# Braced wall - 800lb hold down?



## Darren Emery (Sep 16, 2013)

The 09 IRC has many references to a 800lb hold down device in the braced wall section.  Can anyone post a link to a specific product that is being used in your jurisdiction?  Any expamples of a correct installation?

IMO - yet another section in the IRC that is not well written, not clear, and leads to more confusion than solution.


----------



## mjesse (Sep 16, 2013)

Simpson products and specs. are common here.
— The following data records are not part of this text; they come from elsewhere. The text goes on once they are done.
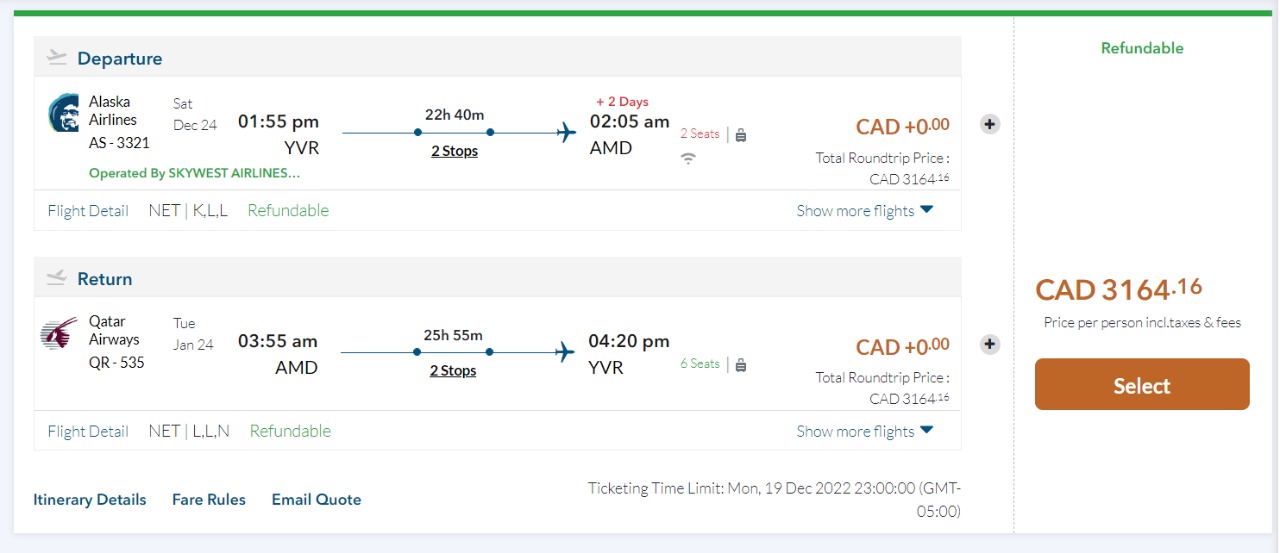The height and width of the screenshot is (553, 1280).
Task: Expand Show more flights for return
Action: (865, 431)
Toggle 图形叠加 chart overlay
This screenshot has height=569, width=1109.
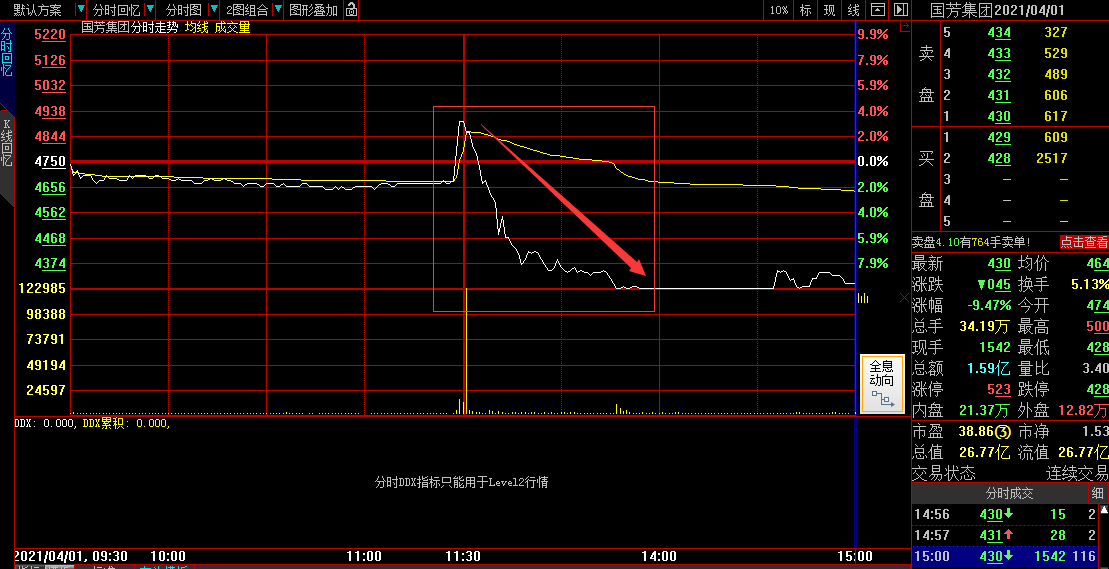[313, 10]
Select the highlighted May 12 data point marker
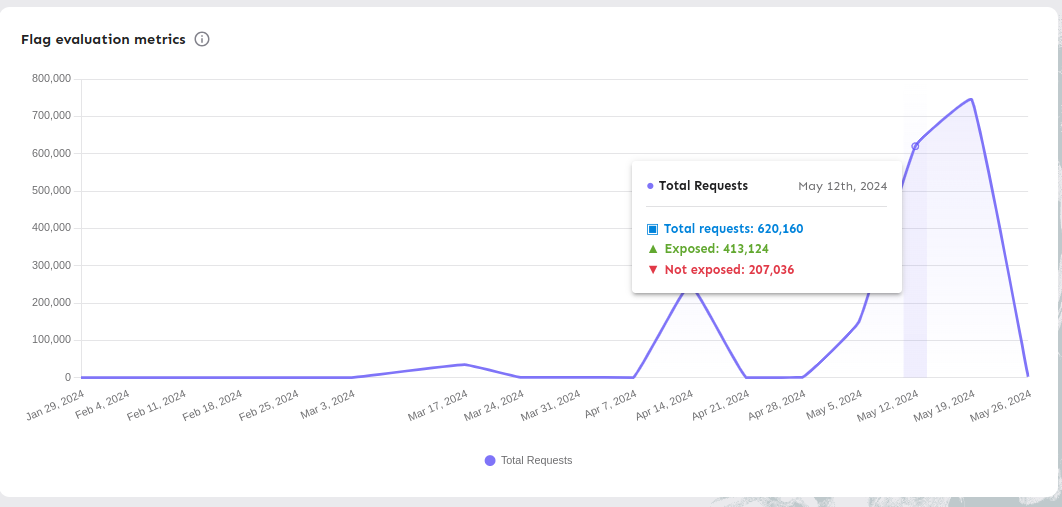 [915, 146]
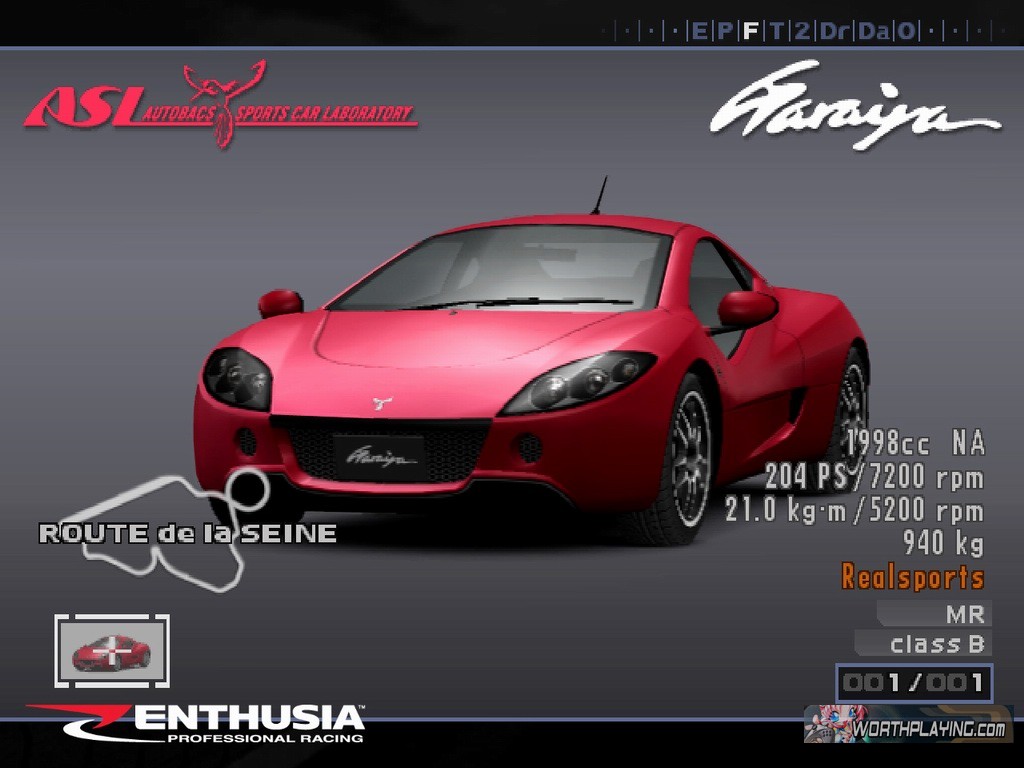This screenshot has height=768, width=1024.
Task: Click the Garaiya front license plate on car
Action: pos(378,458)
Most of their hold downs have ES reports as well

HDU/DTT2Z Holdowns


----------



## MASSDRIVER (Sep 16, 2013)

The hdu2-2.5 seems to be the favorite go to. It will hurt somebody's feelings if you don't get a few in here and there.

Brent


----------



## Span (Sep 16, 2013)

The difference between shear wall & brace wall is shear wall needs hold down and brace wall doesn't need hold down, and also brace wall only apply to gable end roof not hip roof.


----------



## ndaniels (Sep 17, 2013)

800 lbs is not that much even the simpson LTT HDs can be used


----------



## cda (Sep 17, 2013)

Ndaniels

Do not know if anyone welcome you

Welcome

Are you Mr. 5000?


----------



## Daddy-0- (Oct 31, 2013)

This is very late but an 800 lb hold down is a flat strap like a Simpson LSTA 18 which ties together an upper and lower floor through the open space between the floors. This method is used in place of other methods in areas like bump out sun rooms and short sections of wall between windows where braced wall concerns exist.


----------



## jar546 (Oct 31, 2013)

Daddy-0- said:
			
		

> This is very late but an 800 lb hold down is a flat strap like a Simpson LSTA 18 which ties together an upper and lower floor through the open space between the floors. This method is used in place of other methods in areas like bump out sun rooms and short sections of wall between windows where braced wall concerns exist.


Nice to see you active.  Hope all is well.  Also, it's never too late to share information on a forum as  these threads are read a lot whether or not people log on to look.


----------